Assignment: Your answer should be the lines below from the one with "Open the Manchester Utd team link" to the one with "Open the Indikatoren", both included, given again exactly and with nothing added.

■ ■ ■ ■ ■

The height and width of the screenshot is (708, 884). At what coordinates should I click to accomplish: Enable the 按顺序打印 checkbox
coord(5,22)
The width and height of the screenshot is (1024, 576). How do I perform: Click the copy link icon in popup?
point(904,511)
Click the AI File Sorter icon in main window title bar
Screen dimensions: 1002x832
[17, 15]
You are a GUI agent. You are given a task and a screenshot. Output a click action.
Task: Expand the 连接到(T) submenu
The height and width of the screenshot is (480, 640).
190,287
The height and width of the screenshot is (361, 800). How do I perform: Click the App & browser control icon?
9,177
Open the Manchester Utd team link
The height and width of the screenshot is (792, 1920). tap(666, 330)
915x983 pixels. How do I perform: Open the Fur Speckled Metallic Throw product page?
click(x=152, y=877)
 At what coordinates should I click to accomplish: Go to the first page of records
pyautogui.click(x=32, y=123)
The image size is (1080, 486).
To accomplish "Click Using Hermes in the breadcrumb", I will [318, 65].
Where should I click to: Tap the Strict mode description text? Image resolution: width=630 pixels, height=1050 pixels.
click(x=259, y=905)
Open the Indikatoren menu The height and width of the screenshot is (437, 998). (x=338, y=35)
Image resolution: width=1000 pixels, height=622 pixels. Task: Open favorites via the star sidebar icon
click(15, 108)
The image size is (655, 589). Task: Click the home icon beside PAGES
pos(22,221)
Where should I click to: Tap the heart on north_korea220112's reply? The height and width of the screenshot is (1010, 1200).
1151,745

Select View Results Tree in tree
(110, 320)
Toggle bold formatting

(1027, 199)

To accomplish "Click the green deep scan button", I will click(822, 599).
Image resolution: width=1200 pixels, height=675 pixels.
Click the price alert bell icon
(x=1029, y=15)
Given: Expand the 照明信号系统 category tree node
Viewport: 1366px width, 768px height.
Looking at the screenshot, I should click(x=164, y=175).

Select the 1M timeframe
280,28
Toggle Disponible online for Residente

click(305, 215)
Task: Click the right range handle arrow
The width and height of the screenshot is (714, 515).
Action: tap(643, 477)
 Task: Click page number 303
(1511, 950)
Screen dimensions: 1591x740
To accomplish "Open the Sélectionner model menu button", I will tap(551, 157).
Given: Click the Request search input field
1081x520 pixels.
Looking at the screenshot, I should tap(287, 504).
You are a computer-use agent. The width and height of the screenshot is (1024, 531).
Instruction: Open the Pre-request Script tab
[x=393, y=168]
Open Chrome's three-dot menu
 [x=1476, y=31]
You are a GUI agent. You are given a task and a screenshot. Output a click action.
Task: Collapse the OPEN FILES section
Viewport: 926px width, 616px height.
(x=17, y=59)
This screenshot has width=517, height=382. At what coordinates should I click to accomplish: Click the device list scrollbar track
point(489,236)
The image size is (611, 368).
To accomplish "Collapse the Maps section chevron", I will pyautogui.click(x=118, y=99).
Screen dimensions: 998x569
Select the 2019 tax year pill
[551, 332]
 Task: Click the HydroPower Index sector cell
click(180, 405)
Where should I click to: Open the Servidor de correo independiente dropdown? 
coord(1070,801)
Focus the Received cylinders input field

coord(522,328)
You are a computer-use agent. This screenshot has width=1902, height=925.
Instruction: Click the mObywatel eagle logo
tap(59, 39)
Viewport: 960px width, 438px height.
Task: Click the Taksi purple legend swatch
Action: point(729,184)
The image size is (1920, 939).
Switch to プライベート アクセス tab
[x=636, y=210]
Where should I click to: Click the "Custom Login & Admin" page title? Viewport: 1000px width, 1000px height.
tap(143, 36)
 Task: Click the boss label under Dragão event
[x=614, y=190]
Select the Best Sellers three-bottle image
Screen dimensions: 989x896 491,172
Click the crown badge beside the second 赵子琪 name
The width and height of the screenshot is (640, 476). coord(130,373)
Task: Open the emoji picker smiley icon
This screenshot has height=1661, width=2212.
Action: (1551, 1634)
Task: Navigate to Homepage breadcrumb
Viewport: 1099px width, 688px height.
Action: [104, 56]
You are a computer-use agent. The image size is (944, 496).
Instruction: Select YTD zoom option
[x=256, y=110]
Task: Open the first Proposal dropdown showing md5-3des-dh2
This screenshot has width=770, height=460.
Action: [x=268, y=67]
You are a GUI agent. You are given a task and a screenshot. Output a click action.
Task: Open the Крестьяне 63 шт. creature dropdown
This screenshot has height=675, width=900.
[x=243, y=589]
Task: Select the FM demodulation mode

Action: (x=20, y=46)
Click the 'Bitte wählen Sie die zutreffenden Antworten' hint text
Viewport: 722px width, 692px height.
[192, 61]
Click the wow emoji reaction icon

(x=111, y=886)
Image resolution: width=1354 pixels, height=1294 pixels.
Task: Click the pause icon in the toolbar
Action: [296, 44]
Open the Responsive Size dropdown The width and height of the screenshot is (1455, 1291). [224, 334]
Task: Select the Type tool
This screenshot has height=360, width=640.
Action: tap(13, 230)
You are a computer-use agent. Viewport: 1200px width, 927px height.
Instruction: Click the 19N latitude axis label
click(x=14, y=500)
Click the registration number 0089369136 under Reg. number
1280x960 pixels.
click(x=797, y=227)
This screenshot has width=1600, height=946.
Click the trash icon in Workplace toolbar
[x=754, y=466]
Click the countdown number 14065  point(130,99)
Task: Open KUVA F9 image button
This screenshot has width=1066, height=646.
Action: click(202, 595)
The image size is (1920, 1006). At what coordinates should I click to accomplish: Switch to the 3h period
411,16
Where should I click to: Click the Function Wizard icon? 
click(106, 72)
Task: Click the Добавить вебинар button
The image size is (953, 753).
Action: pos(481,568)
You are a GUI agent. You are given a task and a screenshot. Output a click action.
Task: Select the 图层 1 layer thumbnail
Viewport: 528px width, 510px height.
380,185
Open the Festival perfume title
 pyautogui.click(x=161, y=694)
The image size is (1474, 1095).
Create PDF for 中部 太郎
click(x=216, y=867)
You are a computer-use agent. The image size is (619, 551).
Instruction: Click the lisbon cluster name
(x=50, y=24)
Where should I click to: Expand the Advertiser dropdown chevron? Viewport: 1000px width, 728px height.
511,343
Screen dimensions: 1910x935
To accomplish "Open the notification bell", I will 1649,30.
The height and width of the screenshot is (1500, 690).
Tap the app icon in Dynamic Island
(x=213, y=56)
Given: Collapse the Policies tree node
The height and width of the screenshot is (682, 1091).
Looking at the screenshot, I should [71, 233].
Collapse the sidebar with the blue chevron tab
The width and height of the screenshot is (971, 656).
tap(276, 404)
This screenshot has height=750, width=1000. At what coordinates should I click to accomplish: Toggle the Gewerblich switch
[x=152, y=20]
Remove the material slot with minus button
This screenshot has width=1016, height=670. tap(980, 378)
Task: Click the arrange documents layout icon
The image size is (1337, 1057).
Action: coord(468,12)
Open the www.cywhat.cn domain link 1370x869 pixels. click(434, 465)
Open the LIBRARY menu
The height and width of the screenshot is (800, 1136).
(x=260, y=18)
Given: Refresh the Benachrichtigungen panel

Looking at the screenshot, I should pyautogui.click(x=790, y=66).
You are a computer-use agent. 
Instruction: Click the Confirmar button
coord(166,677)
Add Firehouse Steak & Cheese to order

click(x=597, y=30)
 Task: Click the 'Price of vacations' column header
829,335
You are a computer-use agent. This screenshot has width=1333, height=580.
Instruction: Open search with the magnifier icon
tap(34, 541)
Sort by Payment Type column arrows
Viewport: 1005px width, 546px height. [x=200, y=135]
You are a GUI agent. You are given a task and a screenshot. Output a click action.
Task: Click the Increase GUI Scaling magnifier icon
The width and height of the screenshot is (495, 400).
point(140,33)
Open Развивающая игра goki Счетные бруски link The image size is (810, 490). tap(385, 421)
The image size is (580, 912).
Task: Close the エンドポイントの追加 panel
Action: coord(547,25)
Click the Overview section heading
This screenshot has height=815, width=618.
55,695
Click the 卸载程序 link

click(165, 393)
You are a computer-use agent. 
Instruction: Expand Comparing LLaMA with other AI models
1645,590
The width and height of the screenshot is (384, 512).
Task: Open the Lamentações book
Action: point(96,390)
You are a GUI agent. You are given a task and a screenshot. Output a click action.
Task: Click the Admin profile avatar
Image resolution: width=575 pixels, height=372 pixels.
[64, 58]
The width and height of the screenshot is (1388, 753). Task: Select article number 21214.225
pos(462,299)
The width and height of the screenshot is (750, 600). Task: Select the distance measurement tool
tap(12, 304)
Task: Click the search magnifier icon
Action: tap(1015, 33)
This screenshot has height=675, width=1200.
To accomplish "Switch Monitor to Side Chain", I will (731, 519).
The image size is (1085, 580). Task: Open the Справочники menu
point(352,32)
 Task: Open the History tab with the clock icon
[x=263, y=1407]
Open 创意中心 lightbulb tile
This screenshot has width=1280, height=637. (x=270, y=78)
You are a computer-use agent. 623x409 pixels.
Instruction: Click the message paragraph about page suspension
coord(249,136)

■ ■ ■ ■ ■

Answer to the problem:
Open the Manchester Utd team link
The height and width of the screenshot is (792, 1920). tap(666, 330)
915x983 pixels. How do I perform: Open the Fur Speckled Metallic Throw product page?
click(x=152, y=877)
 At what coordinates should I click to accomplish: Go to the first page of records
pyautogui.click(x=32, y=123)
The image size is (1080, 486).
To accomplish "Click Using Hermes in the breadcrumb", I will [318, 65].
Where should I click to: Tap the Strict mode description text? Image resolution: width=630 pixels, height=1050 pixels.
click(x=259, y=905)
Open the Indikatoren menu The height and width of the screenshot is (437, 998). (x=338, y=35)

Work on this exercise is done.